I have a list of string like this called F:

("hello word i'am walid" "goodbye madame") => this list contain two elements of string

and I have another list call S like this ("word" "madame") => this contain two words

now I want to remove the elements of the list S from each string of the list F and the output should be like this ("hello i'am walid" "goodbye")

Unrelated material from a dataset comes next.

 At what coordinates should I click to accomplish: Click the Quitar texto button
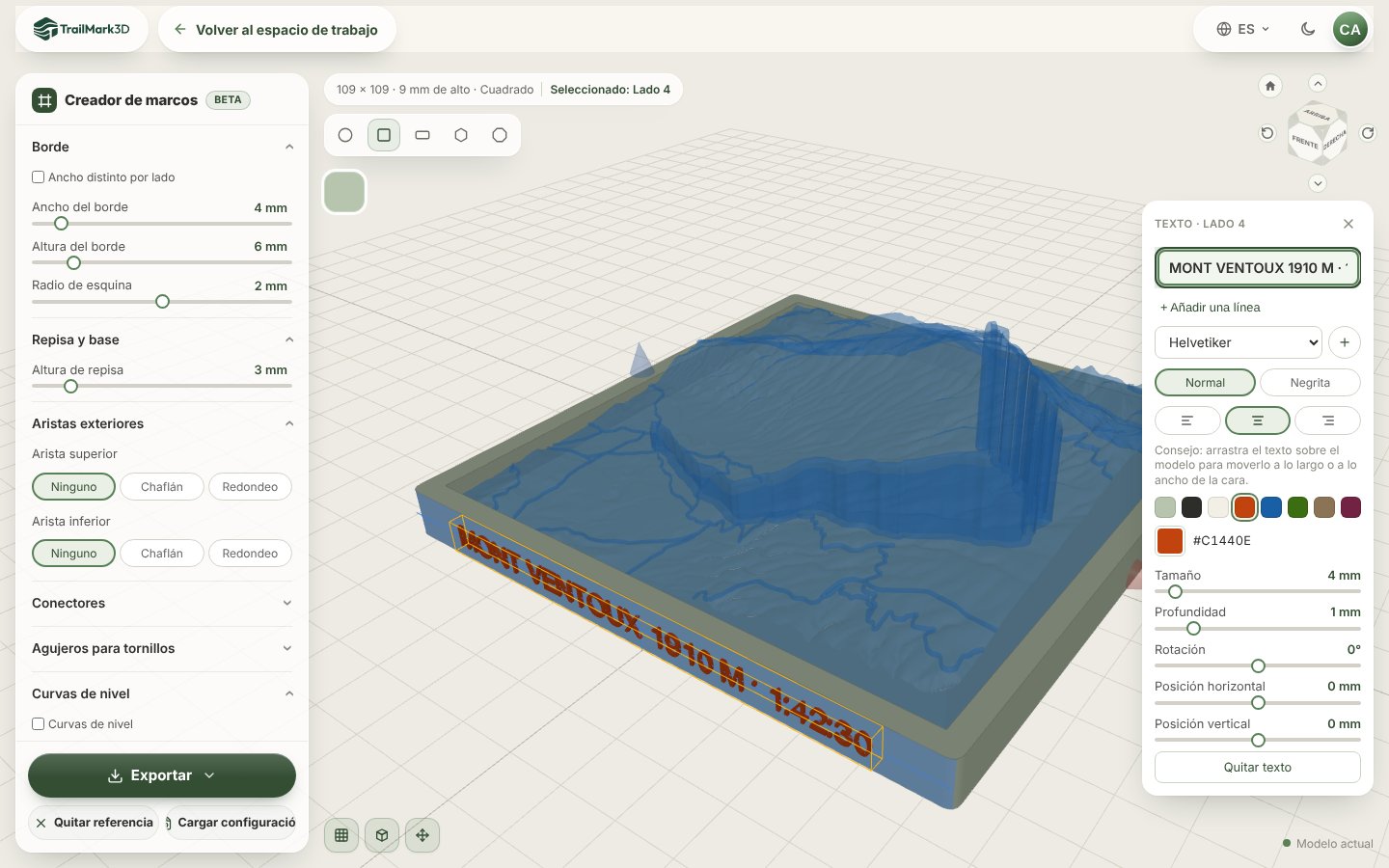click(1258, 768)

i found already this function:

(defun remove-string (rem-string full-string &key from-end (test #'eql)
                      test-not (start1 0) end1 (start2 0) end2 key)
  "returns full-string with rem-string removed"
  (let ((subst-point (search rem-string full-string 
                             :from-end from-end
                             :test test :test-not test-not
                             :start1 start1 :end1 end1
                             :start2 start2 :end2 end2 :key key)))
    (if subst-point
        (concatenate 'string
                     (subseq full-string 0 subst-point)
                     (subseq full-string (+ subst-point (length rem-string))))
        full-string)))

example: (remove-string "walid" "hello i'am walid") => the output "hello i'am"

but there is a problem

example: (remove-string "wa" "hello i'am walid") => the output "hello i'am lid"

but the output should be like this "hello i'am walid" in another word i wont the remove the exact word from the string

please help me and thank's

Upvotes: 0

Views: 616

Answers (2)

Svante
Svante

Reputation: 51561

You can use the cl-ppcre library for regular expressions. Its regex flavour understands the word boundary \b.

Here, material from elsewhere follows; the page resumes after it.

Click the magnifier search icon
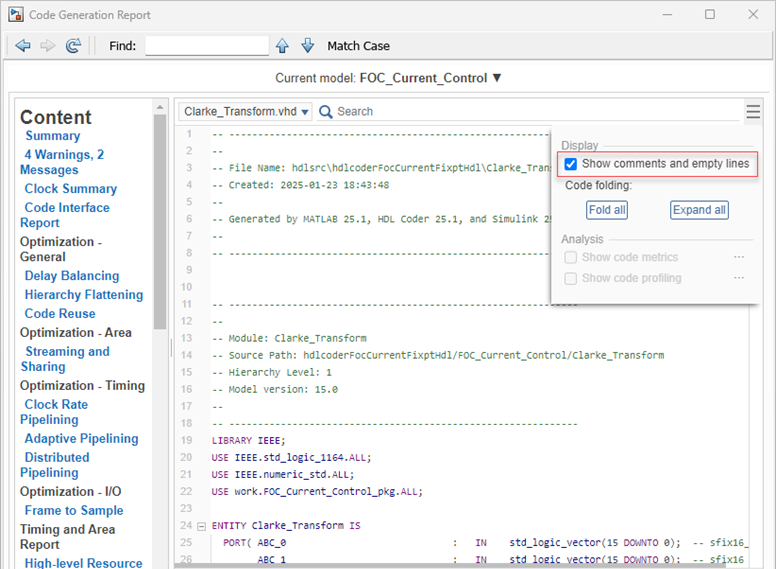The width and height of the screenshot is (776, 569). [x=326, y=112]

The replacement could work like this:

(cl-ppcre:regex-replace-all "\\bwa\\b" "ba wa walid" "")

=> "ba  walid"

I guess that you want to collapse any whitespace around the removed word into one:

(cl-ppcre:regex-replace-all "\\s*\\bwa\\b\\s*" "ba wa walid" " ")

=> "ba walid"

See the documentation linked above.

UPDATE: You extended the question to punctuation. That's actually a tad more complicated, since you now have three kinds of characters: alphanumeric, punctuation, and whitespace.

I can't give a complete solution here, but the outline I envision is to create boundary definitions between all three of these kinds. You need positive/negative lookaheads/lookbehinds for that. Then you look at the replaced string, whether it starts or ends with punctuation and append or prepend the corresponding boundary to the effective expression.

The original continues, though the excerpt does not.